丘特斯基轻轻笑了一声,但笑声中没有任何幽默。“很有创意,是啊,你可以这么说。”丘特斯基缓缓摇了摇头,脑袋慢慢地先转向左边,再转向右边,最后再转向左边。“我说过,他干那种事没有任何愧疚感——他在萨尔瓦多爱上了这一行。他会坐在审讯室里,问对方一些个人问题,然后当他开始动手时——他会像牙医那样称呼对方的名字,然后说,‘我们来试试第五套’或者第七套,好像他有不同套路一样。”

“什么样的套路?”我问。这问题问得似乎很自然,即表明我对这话题感兴趣,又能让这场对话继续下去。但丘特斯基突然转过身来望着我,那眼神仿佛我是什么脏东西,需要一大瓶地板清洁剂清洗一下。

“你觉得这很好玩?”他说。

“还没有。”我说。

他盯着我看了很长一段时间,然后摇摇头,重新转过脸去望着前方。“兄弟,我不知道那是什么样的套路,从来没有问过。抱歉。可能跟他先切除哪个部分有关,从中取乐而已。他会和他们说话,叫他们的名字,让他们亲眼看着他在干什么。”丘特斯基打了个寒战。“也不知怎么的,他的做法使局势变得更加糟糕。你应该想到这一切给对手造成了什么样的影响。”

“对你产生的影响呢?”德博拉责问道。

他低下头,下巴垂到了胸前,然后重新抬起头来。“也一样。”他说,“总之,国内终于发生了变化,当然是政治形势,而且是五角大楼。新一届政府不想与我们在那里的所作所为有任何关系,结果我们暗中得到了承诺,只要我们将丹科大夫交给对方,就可以用他来换取对方的政治和解。”

“你们让自己人去送死?”我问。这似乎很不公平——我是说,虽然我可能不必为任何道德感而烦恼,但我至少按规则游戏。

凯尔久久没有说话。“兄弟,我说过我们出卖了自己的灵魂。”他最后说道,脸上又露出了笑容,这次笑的时间长了一些。“是啊,我们精心设计了一个圈套,他们抓住了他。”

“可他并没有死。”德博拉说,非常实际。

“我们被骗了,”丘特斯基说,“他落到了古巴人手里。”

“古巴人?”德博拉问,“你不是说你们在萨尔瓦多吗?”

“在当时的美洲,哪里只要出现问题,哪里肯定就会有古巴人。他们会支持一方,就像我们支持另一方一样。

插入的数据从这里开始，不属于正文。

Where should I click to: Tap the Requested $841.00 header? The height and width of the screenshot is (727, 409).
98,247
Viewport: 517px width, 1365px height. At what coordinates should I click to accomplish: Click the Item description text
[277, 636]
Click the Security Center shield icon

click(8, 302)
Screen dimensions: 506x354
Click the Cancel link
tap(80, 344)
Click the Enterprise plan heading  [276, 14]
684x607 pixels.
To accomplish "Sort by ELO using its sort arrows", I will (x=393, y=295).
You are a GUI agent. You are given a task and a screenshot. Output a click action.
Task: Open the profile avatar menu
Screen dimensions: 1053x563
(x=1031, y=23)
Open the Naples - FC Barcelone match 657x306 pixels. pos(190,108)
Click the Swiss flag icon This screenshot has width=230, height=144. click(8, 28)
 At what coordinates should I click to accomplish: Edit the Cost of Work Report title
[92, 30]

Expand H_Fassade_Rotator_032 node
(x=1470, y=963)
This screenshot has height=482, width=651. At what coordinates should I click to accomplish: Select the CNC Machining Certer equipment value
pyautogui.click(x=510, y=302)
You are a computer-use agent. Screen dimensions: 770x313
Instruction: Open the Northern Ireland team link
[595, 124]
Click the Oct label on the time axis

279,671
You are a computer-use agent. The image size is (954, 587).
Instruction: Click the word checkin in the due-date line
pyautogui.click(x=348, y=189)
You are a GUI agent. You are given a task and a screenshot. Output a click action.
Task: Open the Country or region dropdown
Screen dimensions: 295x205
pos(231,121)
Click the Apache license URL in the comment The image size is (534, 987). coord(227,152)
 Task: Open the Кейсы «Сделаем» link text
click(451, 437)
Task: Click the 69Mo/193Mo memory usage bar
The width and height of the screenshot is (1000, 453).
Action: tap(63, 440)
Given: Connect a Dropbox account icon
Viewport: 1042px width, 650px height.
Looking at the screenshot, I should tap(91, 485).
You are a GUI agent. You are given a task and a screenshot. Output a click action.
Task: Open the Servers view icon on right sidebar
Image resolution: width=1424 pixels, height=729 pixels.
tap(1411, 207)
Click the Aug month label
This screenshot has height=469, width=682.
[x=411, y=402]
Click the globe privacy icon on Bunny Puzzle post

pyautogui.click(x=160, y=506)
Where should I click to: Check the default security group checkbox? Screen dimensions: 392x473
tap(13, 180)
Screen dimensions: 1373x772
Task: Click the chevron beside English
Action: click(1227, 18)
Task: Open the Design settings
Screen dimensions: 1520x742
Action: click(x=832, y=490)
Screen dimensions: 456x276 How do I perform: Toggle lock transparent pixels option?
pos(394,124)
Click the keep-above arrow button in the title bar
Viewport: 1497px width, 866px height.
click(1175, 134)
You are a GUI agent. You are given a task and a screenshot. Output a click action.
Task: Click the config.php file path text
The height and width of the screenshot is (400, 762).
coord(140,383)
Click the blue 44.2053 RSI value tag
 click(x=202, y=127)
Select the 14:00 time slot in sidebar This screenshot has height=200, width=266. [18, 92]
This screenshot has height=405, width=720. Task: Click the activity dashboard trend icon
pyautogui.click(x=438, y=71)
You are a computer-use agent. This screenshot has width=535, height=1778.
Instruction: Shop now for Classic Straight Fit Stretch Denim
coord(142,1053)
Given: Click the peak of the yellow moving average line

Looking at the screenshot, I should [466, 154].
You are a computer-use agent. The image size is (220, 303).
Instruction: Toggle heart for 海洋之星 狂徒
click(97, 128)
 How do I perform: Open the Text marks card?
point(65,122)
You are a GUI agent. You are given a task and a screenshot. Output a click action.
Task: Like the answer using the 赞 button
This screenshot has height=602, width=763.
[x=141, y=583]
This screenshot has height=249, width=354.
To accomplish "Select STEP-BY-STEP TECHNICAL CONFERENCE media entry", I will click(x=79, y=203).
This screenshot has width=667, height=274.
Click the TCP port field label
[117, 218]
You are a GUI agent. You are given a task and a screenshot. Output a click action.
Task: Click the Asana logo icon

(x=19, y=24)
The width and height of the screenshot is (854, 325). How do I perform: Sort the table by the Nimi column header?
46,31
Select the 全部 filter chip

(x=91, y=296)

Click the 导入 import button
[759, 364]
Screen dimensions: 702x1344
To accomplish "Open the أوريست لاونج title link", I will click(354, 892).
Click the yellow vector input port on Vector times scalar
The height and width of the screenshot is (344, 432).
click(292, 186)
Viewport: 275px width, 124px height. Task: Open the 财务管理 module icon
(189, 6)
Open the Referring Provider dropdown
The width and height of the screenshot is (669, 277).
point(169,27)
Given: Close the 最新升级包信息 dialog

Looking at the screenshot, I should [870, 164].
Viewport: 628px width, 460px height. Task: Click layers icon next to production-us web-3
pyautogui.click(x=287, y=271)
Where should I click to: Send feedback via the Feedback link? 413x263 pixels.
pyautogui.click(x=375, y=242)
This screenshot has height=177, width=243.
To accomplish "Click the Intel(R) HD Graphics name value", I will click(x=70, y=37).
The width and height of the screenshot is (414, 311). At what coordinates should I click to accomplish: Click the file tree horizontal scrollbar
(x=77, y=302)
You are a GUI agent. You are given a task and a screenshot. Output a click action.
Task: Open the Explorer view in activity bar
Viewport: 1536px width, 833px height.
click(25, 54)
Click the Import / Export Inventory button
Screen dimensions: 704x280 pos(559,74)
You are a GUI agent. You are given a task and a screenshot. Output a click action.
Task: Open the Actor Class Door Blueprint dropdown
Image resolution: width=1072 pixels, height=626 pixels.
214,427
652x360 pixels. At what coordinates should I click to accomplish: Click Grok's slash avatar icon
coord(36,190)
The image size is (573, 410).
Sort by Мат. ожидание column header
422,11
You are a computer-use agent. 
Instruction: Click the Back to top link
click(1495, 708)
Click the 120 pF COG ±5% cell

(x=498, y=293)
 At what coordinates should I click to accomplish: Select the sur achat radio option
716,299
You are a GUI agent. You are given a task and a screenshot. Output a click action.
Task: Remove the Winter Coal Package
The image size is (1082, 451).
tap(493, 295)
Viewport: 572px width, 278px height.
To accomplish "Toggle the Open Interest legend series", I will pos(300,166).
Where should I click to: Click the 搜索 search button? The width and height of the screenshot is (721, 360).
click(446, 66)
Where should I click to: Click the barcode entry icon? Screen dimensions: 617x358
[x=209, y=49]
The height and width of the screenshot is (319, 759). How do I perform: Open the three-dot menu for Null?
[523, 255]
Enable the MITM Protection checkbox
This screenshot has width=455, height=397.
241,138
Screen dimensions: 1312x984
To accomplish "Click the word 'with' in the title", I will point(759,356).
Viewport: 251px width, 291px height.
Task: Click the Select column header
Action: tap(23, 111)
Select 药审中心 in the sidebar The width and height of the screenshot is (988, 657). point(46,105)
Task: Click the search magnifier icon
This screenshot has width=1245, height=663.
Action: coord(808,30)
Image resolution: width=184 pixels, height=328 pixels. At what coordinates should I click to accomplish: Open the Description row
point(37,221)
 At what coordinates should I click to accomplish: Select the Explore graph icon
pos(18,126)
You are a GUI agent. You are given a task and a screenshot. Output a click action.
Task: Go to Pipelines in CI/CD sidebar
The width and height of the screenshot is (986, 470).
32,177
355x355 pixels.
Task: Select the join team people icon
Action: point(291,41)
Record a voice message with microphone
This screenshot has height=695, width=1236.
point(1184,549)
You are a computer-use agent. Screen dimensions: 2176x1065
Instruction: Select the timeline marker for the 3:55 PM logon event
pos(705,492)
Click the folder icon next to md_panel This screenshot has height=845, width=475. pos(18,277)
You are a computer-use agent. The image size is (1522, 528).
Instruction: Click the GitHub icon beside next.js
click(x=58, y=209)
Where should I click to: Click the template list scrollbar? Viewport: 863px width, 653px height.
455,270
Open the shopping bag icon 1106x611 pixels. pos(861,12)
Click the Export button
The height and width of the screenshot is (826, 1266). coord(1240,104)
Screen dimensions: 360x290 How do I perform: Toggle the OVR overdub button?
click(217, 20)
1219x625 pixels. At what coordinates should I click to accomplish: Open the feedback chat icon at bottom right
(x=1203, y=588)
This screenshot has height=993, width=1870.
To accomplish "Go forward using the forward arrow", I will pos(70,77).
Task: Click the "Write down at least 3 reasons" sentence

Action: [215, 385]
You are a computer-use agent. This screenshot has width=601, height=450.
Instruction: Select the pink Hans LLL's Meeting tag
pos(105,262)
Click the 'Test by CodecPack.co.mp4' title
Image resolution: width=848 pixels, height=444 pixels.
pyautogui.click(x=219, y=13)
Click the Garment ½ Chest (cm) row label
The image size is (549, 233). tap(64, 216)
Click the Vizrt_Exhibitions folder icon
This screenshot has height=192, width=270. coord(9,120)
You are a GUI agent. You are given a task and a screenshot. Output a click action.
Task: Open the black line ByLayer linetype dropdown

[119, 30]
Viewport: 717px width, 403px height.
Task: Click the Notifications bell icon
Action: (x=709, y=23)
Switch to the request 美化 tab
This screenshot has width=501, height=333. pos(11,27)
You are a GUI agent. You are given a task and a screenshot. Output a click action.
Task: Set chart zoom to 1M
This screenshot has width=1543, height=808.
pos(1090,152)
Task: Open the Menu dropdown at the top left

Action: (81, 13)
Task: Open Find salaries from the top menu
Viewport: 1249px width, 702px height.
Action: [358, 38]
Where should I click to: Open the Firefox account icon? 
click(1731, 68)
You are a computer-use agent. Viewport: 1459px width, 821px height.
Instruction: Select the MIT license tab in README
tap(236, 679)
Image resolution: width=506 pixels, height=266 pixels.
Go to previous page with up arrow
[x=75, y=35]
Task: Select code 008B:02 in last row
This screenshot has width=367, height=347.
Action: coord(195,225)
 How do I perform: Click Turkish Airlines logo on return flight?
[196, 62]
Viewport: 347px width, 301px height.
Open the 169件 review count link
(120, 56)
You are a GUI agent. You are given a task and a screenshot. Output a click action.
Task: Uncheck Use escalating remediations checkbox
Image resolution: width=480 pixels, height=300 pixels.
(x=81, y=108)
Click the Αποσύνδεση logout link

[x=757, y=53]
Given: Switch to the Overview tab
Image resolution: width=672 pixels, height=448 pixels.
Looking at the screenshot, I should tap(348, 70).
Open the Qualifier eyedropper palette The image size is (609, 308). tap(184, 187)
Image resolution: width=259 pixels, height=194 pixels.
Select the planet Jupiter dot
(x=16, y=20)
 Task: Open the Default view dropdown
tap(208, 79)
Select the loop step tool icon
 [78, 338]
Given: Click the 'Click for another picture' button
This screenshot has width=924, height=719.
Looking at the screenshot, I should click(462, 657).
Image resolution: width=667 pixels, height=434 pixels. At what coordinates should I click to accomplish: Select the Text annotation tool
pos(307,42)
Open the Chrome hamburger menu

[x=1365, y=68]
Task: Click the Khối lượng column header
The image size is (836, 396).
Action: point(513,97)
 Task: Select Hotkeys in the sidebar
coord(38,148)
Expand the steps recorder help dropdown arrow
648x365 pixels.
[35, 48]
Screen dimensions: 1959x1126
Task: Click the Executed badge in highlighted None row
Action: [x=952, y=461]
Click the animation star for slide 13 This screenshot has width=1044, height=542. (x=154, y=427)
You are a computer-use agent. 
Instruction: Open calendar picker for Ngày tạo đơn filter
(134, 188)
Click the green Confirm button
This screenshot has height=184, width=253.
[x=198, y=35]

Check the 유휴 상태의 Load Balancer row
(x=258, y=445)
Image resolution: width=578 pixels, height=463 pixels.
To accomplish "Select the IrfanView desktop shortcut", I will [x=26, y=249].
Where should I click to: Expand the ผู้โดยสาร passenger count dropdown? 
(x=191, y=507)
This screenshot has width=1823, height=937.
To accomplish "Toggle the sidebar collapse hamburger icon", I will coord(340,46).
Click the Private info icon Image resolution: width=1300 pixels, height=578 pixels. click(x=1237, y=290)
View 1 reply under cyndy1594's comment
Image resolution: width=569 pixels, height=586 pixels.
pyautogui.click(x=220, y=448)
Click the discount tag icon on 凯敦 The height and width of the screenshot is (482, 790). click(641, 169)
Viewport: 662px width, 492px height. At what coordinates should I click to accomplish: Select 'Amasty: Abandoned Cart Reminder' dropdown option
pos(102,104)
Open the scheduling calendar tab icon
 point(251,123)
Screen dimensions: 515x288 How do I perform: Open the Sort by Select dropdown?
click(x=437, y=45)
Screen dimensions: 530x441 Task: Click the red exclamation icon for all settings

他们需要我们这位大夫。我说过,他很特别。于是他们抓住了他,想利用他,让他住进了潘恩斯岛。”

“是度假胜地吗?”我问。

丘特斯基冷笑一声。“可能是最让人想不到的度假胜地。潘恩斯岛是世界上最坚固的监狱之一。丹科大夫在那里度过了一段终身难忘的时光。他们告诉他,是自己人出卖了他,他最后终于翻然醒悟。几年后,我们的一个人落到了他们的手中,被发现时变成了那副样子,没有胳膊,没有腿,完全一样。丹科在为他们效力。而现在——”他耸了耸肩,“要么他们放了他,要么他自己逃了出来。管它是什么呢。他知道是哪些人给他设下了圈套,于是他列出了一个名单。”

“上面有你吗?”德博拉问。

“也许有。”丘特斯基说。

“有多克斯吗?”我问,我也会变得很实际。

“或许吧。”他说,但对我没有多大帮助。丹科大夫的这一切当然非常有意思,但我来这里是有原因的。“总之,”丘特斯基说,“这就是我们的对手。”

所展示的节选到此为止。